Una positiva e una negativa, con una che esclude l’altra. Una: il Movimento 5 stelle feconda il Pd come accadde al Psi con la Dc. L’altra Il Pd soffoca i Cinquestelle come la Dc fece con con il Pci ed eredi di vario nome. Vivremmo, (vivremo?) una stagione come quella del primo centrosinistra di Nenni con i Cinquestelle che magari scoprono, come scoprì il vecchio socialista in basco, che nella stanza dei bottoni, i bottoni non ci sono.

Ma che portano a casa nel loro decennio tutte le riforme che hanno fatto di questo paese un paese civile: nazionalizzazione della energia elettrica, scuola media dell’obbligo, statuto dei lavoratori, divorzio. Una stagione talmente densa di passi avanti da non essere nemmeno colti, nella loro profondità, da chi li stava facendo, ma certo ben capiti da chi li ostacolava, dal generale De Lorenzo, fino ai bombaroli di stato del 1969. Oppure potrebbe finire con il lento stritolamento, con la resa battaglia dopo battaglia, dalla Fiat alla scala mobile, che la peggiore Dc, quella post morotea, con l’aiuto del geneticamente mutato Psi di Bettino Craxi seppe infliggere al Pci berlingueriano e poi, dopo, senza nemmeno più dover battagliare agli sbiaditi epigoni che ci hanno accompagnato fino a LeU.

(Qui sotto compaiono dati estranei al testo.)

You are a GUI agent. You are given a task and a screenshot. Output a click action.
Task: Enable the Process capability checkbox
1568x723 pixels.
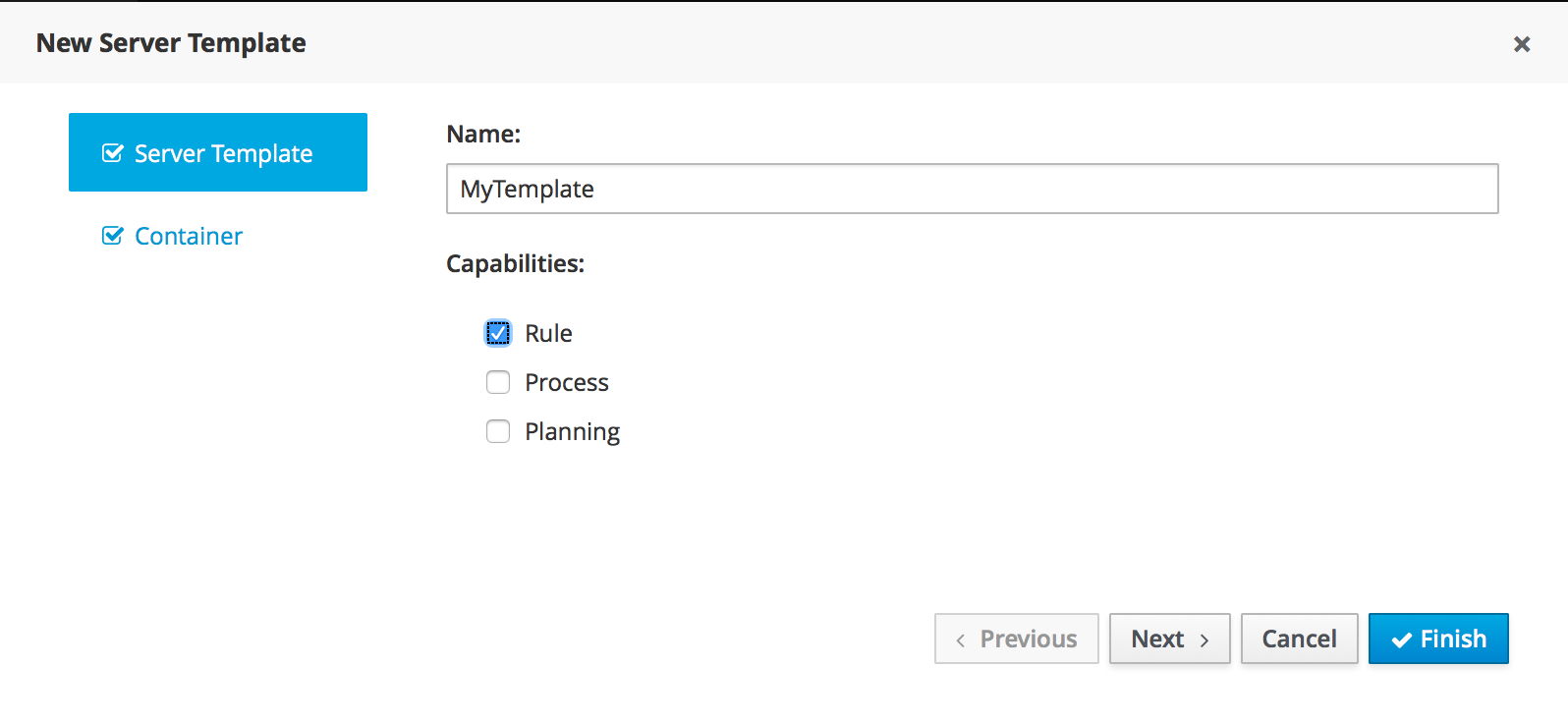click(498, 382)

I primi sintomi di come potrebbe andare a finire li avete avuti, come me sotto gli occhi. La dichiarazione Di Maio  dopo il primo giro al Quirinale e il terribile documento, il possibile contratto, fatto circolare dal leader pentastellato dopo l’esito della esplorazione tra le carte del professor Della Cananea. Dove non c’è quasi più niente delle tematiche del Movimento, anche di quelle sbagliate a mio giudizio, e tutto si riduce a un pastone di elementi nutritivi di scarto che mi ricorda le farine animali che facevano venire pazze le mucche. Un pastone assolutamente digeribile al Quirinale nella versione Emerita e Non, così come a Bruxelles o al comando Nato, a Francoforte o nei CDA di Mediaset o Monte Paschi, oltre che, ovviamente, tra i carneadi che hanno preso il posto di Renzi. Modestamente proviamo a ripeterlo a Di Maio e a chi può parlargli. Nenni, Giggino, Nenni.